First Anniversary of Sage to Meadow Blog, June 27, 2010

On June 27, 2009, I began blogging.  My first blog was The 27th Heart.  Over a period of time, I changed the name of my blog to Sage to Meadow.  In order to celebrate and pay attention to a year of learning and relating to other bloggers, I am going to give a Prairie Sagebrush Award to each of my blogging friends for their best post.   Read the details below.

Prairie Sagebrush Award

The First Anniversary Prairie Sagebrush Awards, June 27, 2010, will be given to the finest post written by my blog friends, during the year, 2009-2010.  One post will be chosen from each blog and I will edit and publish them as a collection on June 27, 2010, on Sage to Meadow.   For each reader comment, Sage to Meadow Blog and Flying Hat Ranch will donate one dollar to a Wildlife Corridor in west Texas and New Mexico–see details below.  I will not designate a first, second or third place, but rather select the one finest post from each blogger.  How can I?  Each blogger has great posts and I’ll post the one I like the best–personal taste.

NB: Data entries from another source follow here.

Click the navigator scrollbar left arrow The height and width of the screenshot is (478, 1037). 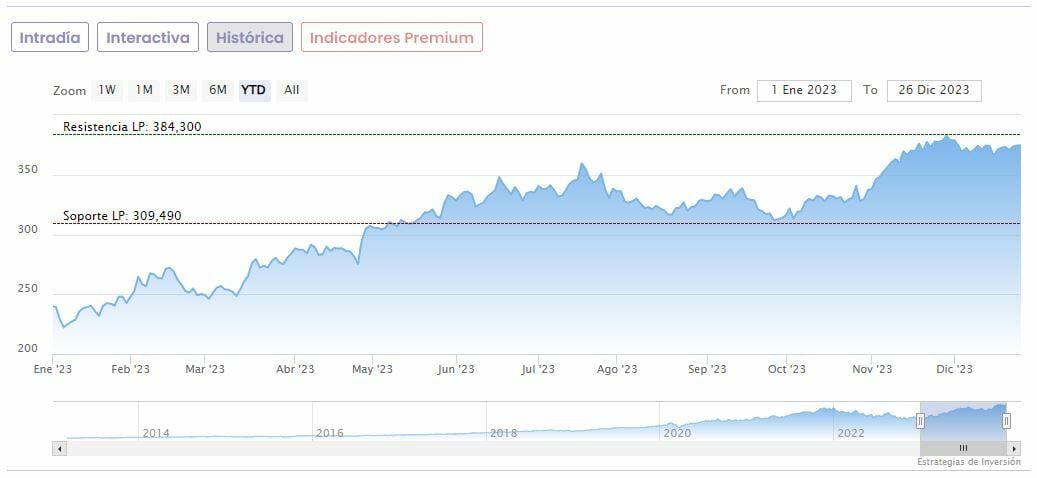tap(59, 448)
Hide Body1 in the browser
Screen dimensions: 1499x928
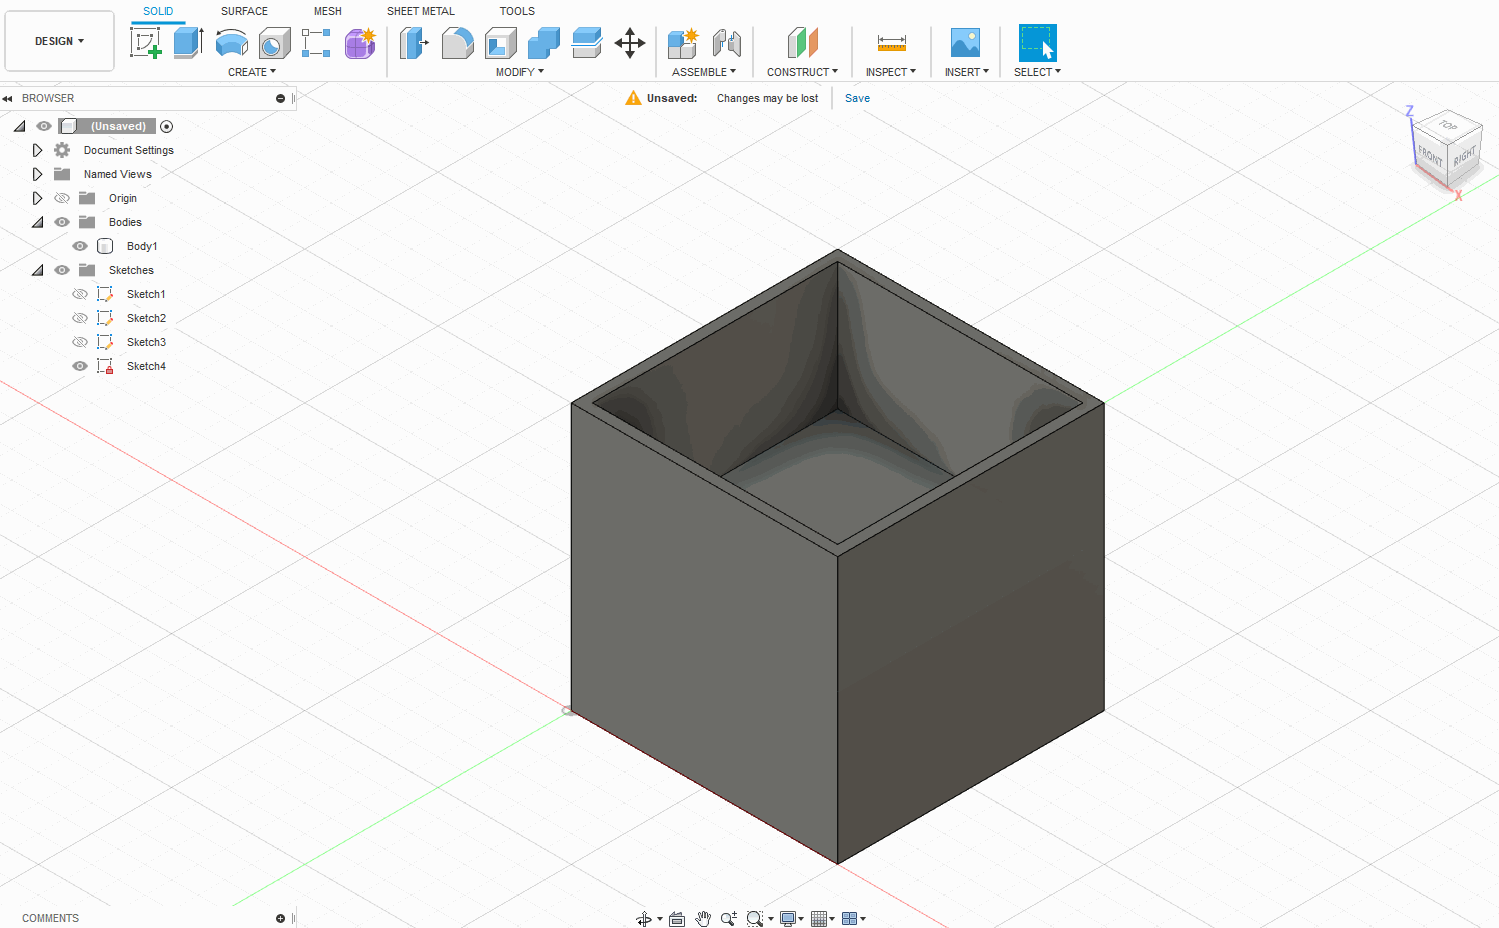pos(79,245)
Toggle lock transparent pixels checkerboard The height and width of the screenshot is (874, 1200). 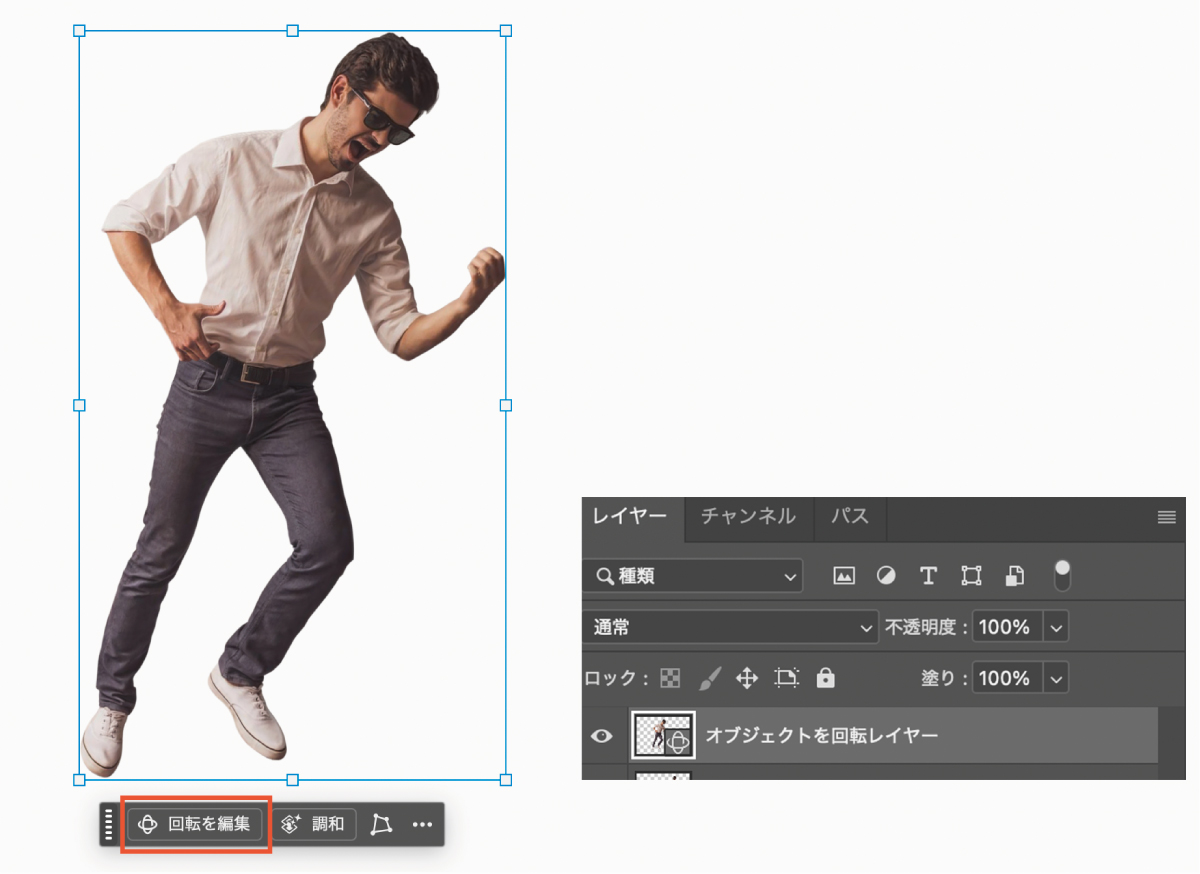point(670,678)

Why Choose the Prairie Sagebrush as Logo?

The Prairie Sagebrush is a native plant that is an important winter feed for Elk, Pronghorn and deer throughout the American West.  It is an edible herb and aromatic.  So many aspects of nature are associated with the American West and Southwest, but among the more prominent are sagebrush, antelope, deer, elk, buffalo, pines and the Rockies.  The sagebrush is imperiled–see my page on Sagebrush.

The Sensual Sagebrush

The Prairie Sagebrush and other varieties of sage provide one of the most sensual and pleasurable plants known to man: perfume, cooking and wildlife habitat.   The burning of sage in Native American ceremonies implores sanctification and purification as well as perfumed smoke about the room.  I used to burn sage in my fireplace and briefly close the flue to smoke-up the room.  I use sage in cooking, both chopped or whole leaves. Lewis and Clark reported that antelope would rub their foreheads on sagebrush for its perfumed scent.

I look forward to re-reading posts of 2009-2010, and putting together a collection for the Prairie Sagebrush Awards, June 27, 2010.  I’ve already started collecting and the blog posts are most outstanding!

Photographs of Prairie Sagebrush

Prairie Sagebrush No. 1 (Artemisia frigida) by Sally and Andy Wasowski

Prairie Sagebrush No. 2 by Sally and Andy Wasowski

Prairie Sagebrush No. 3 by Texas Agriculture Experiment Station

Wildlife Corridors

For every reader comment, Sage to Meadow Blog and Flying Hat Ranch will donate one dollar to Wildlife Corridor organizations in west Texas and New Mexico. (Limit is $500.00 and only one comment per reader counts.)  We need Wildlife Corridors so that migrations of beautiful animals may be seen by our grandchildren.